## Goal of the exercise
In the data below, begin at the line with "This screenshot has width=463, height=264." and stop after the line with "Screen dimensions: 644x325"; output those lines exactly and no pictures.

==*==

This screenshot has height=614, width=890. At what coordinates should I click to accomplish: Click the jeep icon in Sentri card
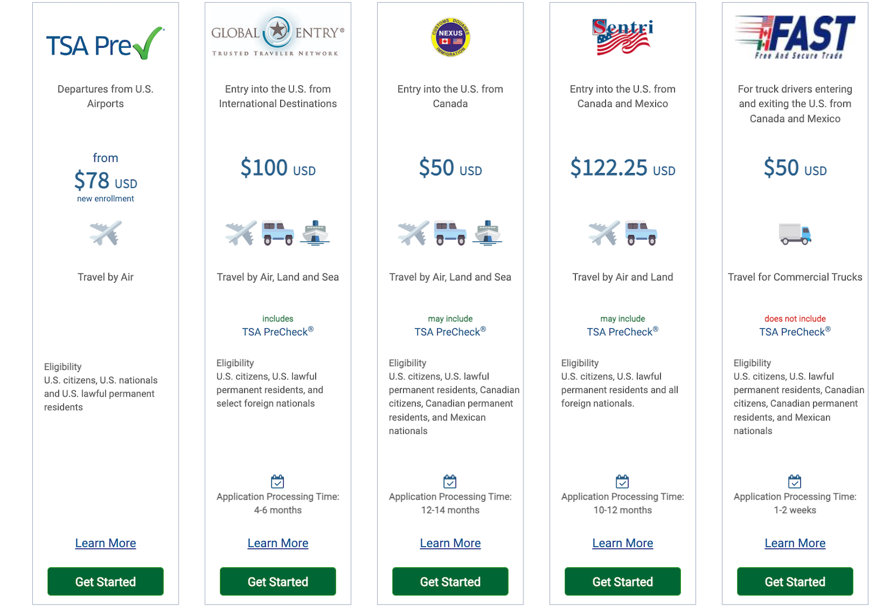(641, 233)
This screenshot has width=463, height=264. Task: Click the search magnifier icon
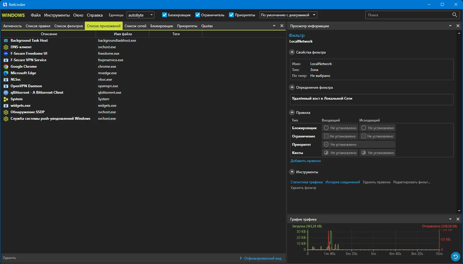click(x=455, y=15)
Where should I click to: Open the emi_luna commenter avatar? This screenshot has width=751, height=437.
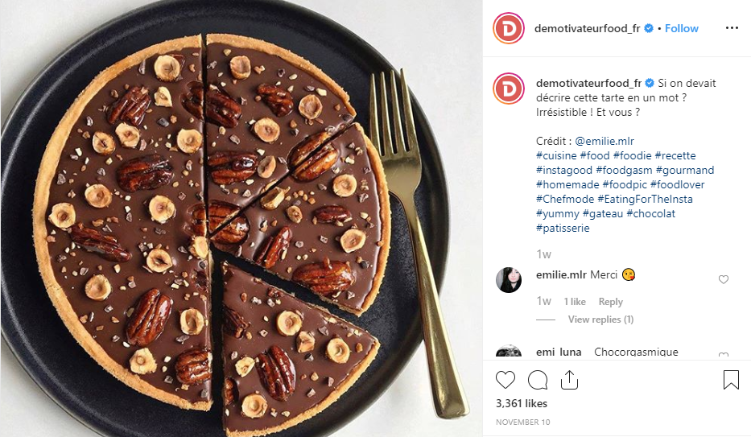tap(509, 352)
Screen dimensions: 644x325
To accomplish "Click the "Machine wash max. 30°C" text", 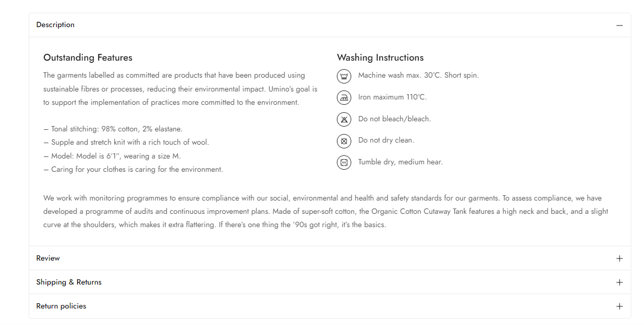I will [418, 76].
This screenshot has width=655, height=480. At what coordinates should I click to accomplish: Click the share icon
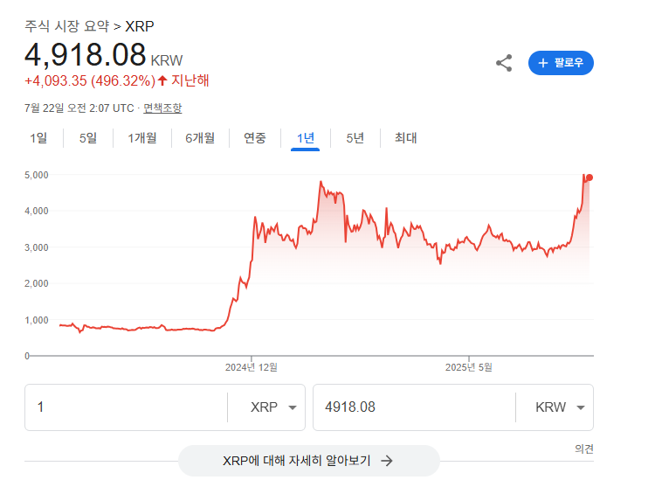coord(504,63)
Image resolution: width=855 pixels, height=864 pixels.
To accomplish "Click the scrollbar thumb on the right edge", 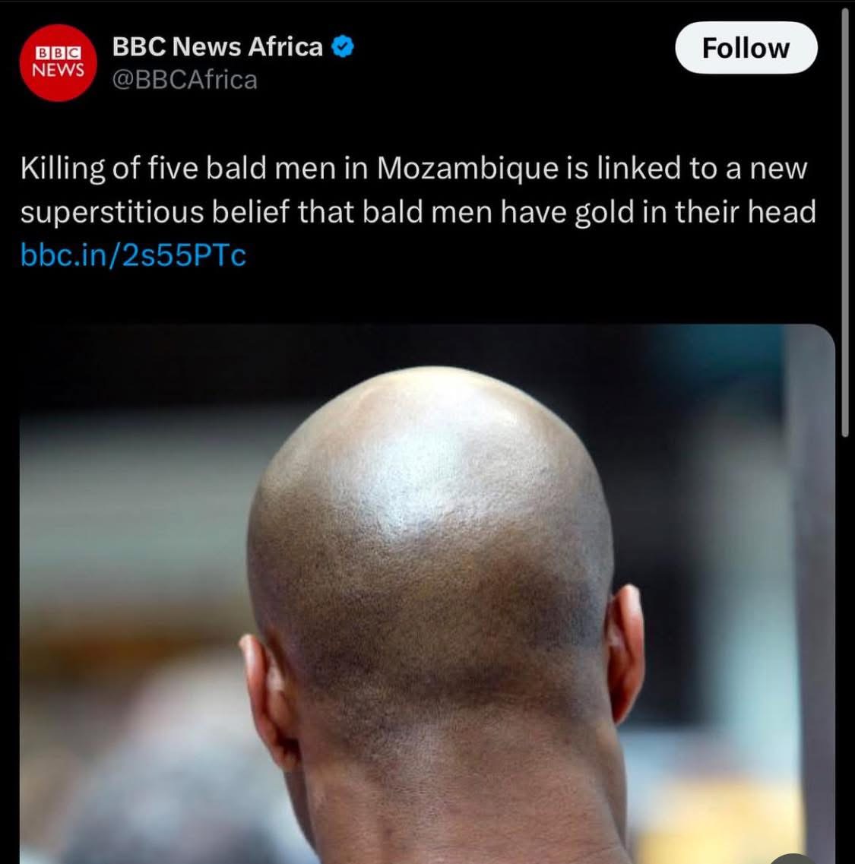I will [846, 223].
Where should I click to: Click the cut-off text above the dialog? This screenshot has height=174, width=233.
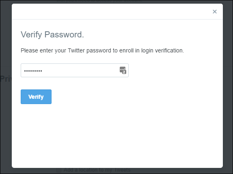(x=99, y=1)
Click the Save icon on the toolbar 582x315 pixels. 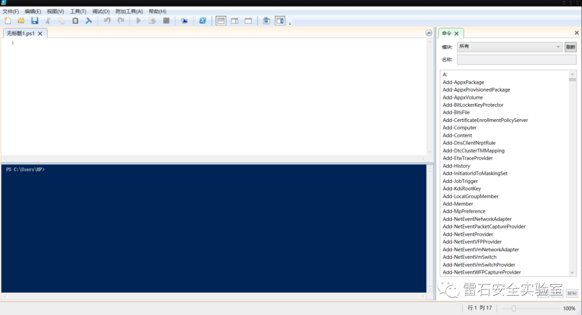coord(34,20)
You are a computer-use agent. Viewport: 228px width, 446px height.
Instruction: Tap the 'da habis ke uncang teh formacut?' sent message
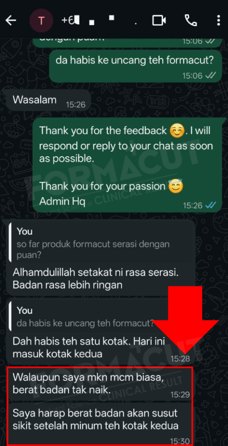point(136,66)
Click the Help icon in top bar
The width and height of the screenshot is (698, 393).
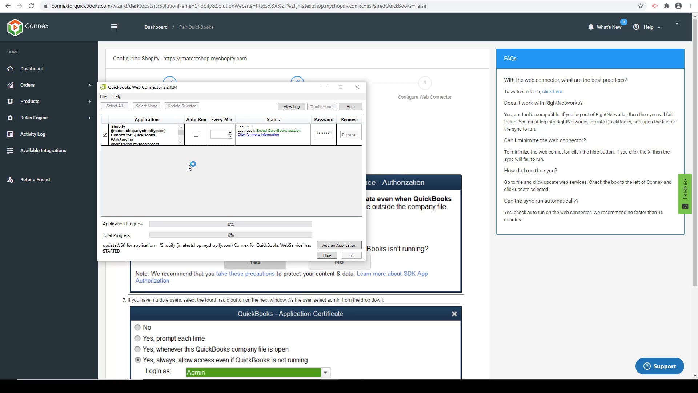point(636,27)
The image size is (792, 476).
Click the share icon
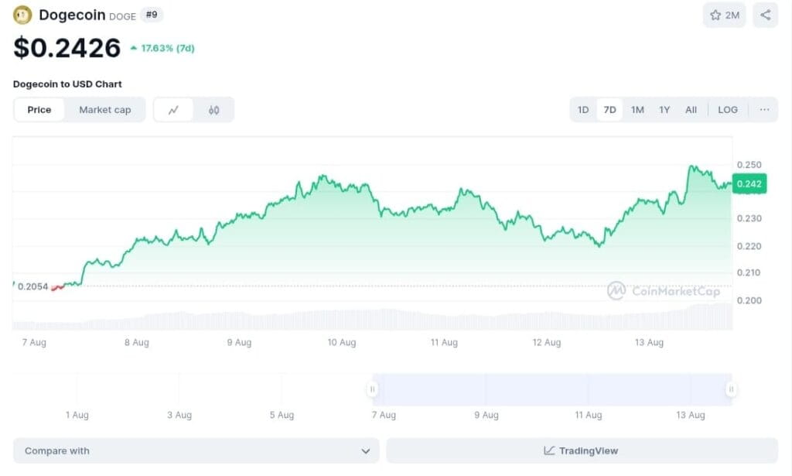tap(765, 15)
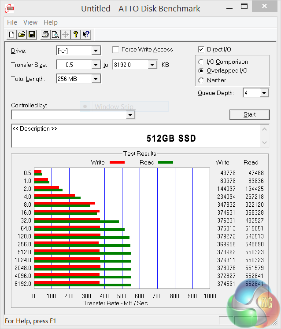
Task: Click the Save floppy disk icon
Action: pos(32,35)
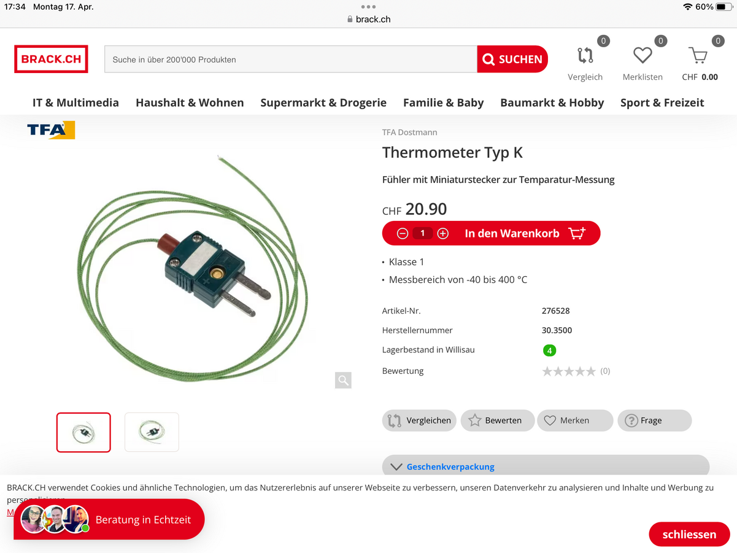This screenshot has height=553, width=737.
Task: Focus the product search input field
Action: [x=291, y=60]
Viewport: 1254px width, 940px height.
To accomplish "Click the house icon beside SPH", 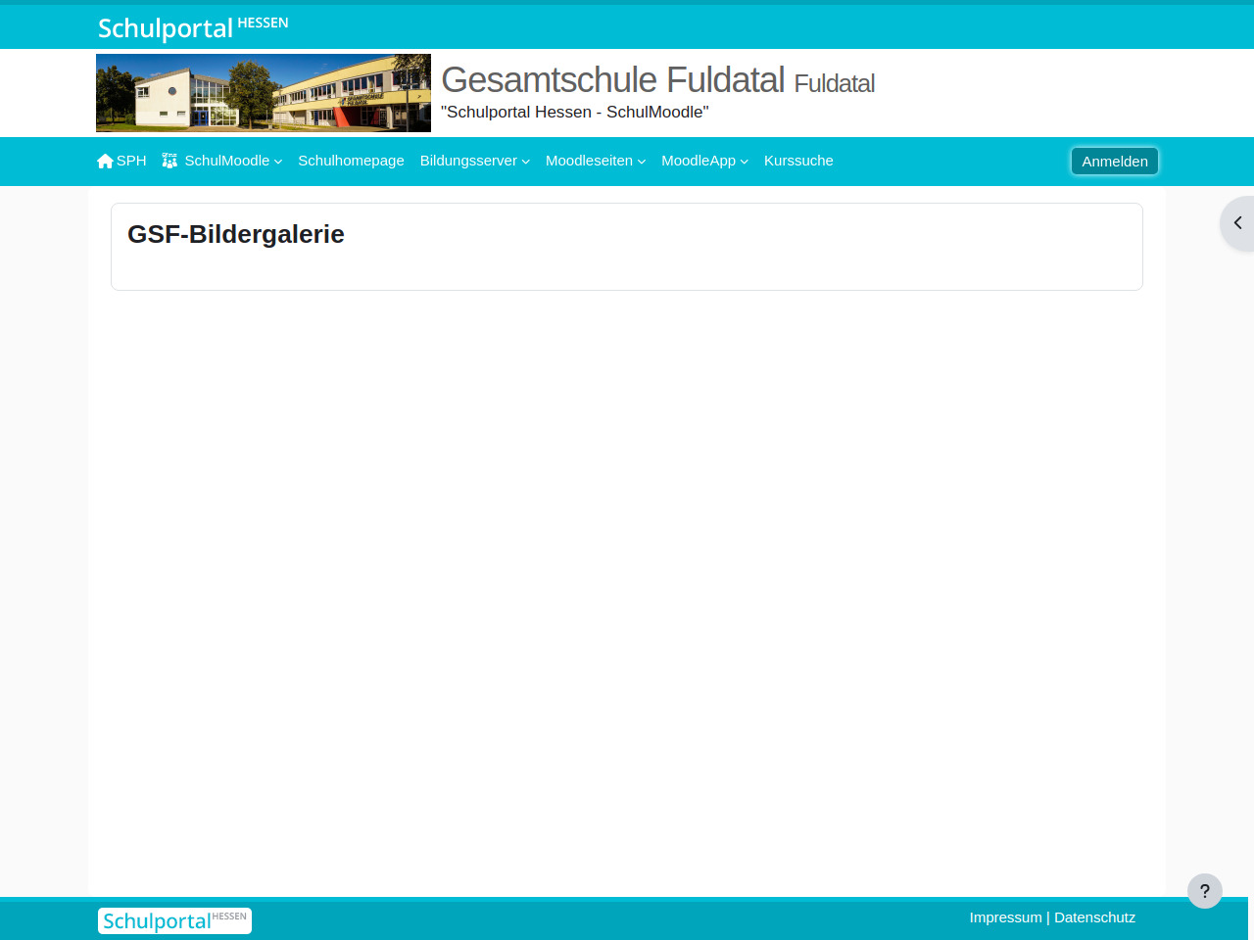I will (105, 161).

==*==

## Solved problem
This screenshot has width=463, height=264. Task: Click the search magnifier icon
click(x=455, y=15)
Where should I click to: Open the emi_luna commenter avatar? This screenshot has width=751, height=437.
tap(509, 352)
Screen dimensions: 644x325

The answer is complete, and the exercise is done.